Indeed, breakthrough performance in one setting may not generalize: a fundus AI could achieve 93% sensitivity in Chinese hospitals, but in a high-myopia population it dropped to ~82% (pmc.ncbi.nlm.nih.gov). The high-myopia study noted that myopia changes the optic disc appearance and made glaucoma much harder for the AI to detect (pmc.ncbi.nlm.nih.gov). Likewise, differences in retina color or optic nerve structure between ethnicities can skew results. For example, one fundus model was accurate in Japanese eyes, but might underperform in African or European eyes if not retrained.

Researchers are actively developing bias mitigation strategies. One promising method is to explicitly balance feature importance across groups. A project called Fair Identity Normalization (FIN) did this for race and ethnicity in OCT-based glaucoma models (www.nature.com). Adding FIN lifted the overall AUC from 0.82 to 0.85, but more importantly it raised the AUC for Black patients from 0.77 to 0.82 (closing the gap with others) (www.nature.com). In another example, the FairDist progression model introduced an “equity-aware” learning layer so that gender and racial subgroups were weighted fairly. FairDist achieved the highest equity-scaled AUC among competing methods, meaning it was both accurate and balanced across subgroups (www.nature.com).

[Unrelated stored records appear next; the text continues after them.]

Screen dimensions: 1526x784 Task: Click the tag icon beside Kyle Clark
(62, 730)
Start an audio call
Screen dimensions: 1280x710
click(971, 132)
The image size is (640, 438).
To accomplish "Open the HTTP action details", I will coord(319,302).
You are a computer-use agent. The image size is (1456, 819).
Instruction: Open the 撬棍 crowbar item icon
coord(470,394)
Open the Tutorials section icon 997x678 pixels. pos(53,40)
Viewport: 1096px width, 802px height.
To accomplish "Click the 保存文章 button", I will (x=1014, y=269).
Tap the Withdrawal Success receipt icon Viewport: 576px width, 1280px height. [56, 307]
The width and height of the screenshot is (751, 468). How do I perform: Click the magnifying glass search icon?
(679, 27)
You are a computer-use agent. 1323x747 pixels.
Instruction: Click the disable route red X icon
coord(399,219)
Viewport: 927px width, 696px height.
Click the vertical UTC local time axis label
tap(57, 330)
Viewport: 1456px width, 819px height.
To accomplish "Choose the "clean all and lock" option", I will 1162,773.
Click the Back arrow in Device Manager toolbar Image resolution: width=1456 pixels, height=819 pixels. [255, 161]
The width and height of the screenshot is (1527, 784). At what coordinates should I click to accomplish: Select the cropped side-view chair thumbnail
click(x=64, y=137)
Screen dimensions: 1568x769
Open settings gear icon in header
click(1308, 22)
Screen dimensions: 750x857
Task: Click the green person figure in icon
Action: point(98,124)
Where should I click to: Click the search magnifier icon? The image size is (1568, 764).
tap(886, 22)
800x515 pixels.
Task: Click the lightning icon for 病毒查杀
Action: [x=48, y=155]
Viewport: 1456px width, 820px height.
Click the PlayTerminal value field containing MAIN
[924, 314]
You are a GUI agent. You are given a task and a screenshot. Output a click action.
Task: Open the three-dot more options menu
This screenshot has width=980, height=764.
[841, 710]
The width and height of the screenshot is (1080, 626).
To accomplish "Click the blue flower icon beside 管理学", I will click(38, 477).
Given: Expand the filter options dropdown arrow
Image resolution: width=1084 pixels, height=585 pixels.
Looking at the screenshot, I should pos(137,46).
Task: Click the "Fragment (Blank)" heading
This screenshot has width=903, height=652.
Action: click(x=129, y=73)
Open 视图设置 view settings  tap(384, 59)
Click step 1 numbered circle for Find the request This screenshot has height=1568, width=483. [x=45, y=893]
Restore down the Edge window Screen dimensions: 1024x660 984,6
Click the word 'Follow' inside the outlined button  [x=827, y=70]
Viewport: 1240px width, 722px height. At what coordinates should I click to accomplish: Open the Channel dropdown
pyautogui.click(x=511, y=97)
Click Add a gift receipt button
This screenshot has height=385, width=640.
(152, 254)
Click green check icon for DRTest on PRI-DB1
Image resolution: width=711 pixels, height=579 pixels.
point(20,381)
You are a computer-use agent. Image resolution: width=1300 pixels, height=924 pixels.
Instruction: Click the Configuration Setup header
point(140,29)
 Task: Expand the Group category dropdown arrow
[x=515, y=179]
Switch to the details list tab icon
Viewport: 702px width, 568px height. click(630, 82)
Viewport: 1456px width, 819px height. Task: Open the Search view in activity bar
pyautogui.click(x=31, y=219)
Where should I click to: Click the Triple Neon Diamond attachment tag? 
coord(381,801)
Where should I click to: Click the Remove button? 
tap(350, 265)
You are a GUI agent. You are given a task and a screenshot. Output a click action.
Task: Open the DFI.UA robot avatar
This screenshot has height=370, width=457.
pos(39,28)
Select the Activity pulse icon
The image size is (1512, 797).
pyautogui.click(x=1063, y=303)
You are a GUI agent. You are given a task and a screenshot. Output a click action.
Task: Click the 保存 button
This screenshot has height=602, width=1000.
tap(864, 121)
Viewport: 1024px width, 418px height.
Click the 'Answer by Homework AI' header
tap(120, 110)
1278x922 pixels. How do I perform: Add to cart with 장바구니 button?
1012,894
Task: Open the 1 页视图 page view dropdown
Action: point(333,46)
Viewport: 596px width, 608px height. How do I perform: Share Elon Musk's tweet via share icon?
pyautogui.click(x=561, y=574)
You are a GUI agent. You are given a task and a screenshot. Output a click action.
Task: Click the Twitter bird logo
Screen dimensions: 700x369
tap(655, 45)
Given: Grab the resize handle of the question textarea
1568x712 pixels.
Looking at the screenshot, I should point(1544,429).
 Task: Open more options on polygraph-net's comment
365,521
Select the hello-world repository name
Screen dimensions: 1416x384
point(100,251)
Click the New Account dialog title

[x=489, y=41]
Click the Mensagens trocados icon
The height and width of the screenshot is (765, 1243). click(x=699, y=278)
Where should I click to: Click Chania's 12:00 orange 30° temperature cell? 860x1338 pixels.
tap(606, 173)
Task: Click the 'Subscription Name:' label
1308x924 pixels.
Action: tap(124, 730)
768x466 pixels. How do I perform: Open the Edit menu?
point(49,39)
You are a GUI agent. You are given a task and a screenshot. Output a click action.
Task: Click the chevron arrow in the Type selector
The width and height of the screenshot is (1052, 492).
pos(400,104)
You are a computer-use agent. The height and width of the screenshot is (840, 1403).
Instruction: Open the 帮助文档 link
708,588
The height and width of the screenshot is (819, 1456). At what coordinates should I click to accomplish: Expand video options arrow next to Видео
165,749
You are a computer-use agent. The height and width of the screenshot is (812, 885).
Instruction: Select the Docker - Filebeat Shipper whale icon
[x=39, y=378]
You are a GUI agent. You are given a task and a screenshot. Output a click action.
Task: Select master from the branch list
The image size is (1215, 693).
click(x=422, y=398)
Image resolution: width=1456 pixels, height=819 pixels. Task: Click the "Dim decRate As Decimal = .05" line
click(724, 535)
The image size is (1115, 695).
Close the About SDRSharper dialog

In practice, deploying glaucoma AI should involve continual auditing. Teams may retrain their networks on new data from underrepresented groups and use data augmentation to mimic different devices or conditions. Public datasets like REFUGE and EyePACS help by providing images from multiple camera types and ethnicities (www.nature.com). Going forward, the field recognizes that bias and overfitting are major challenges (pmc.ncbi.nlm.nih.gov) (www.nature.com). Models must be validated on varied real-world data and tested for any performance gaps. Tools like equity-scaled metrics (as above) can quantify fairness and guide improvements (www.nature.com) (www.nature.com).

Regulatory Status (2025)

By 2025, the regulatory landscape for ophthalmic AI is evolving but still sparse for glaucoma. In the US, the FDA has cleared several AI tools for retina diseases (e.g., autonomous diabetic retinopathy screening), but no FDA-cleared device specifically for autonomous glaucoma detection exists yet (pmc.ncbi.nlm.nih.gov). In contrast, Europe has been more permissive. Medical AI devices there are given CE marks according to risk class. The EU’s system (now under the new Medical Device Regulation) classifies devices as Class II or up, but enforcement is typically done by private notified bodies (pmc.ncbi.nlm.nih.gov). For example, an Indian company’s smartphone-based AI (“Medios HI Glaucoma AI”) received a CE mark in late 2025 as a Class II software medical device (www.biospectrumindia.com). Globally, CE-marked tools for referable glaucoma screening do exist, indicating they meet EU safety/efficacy standards.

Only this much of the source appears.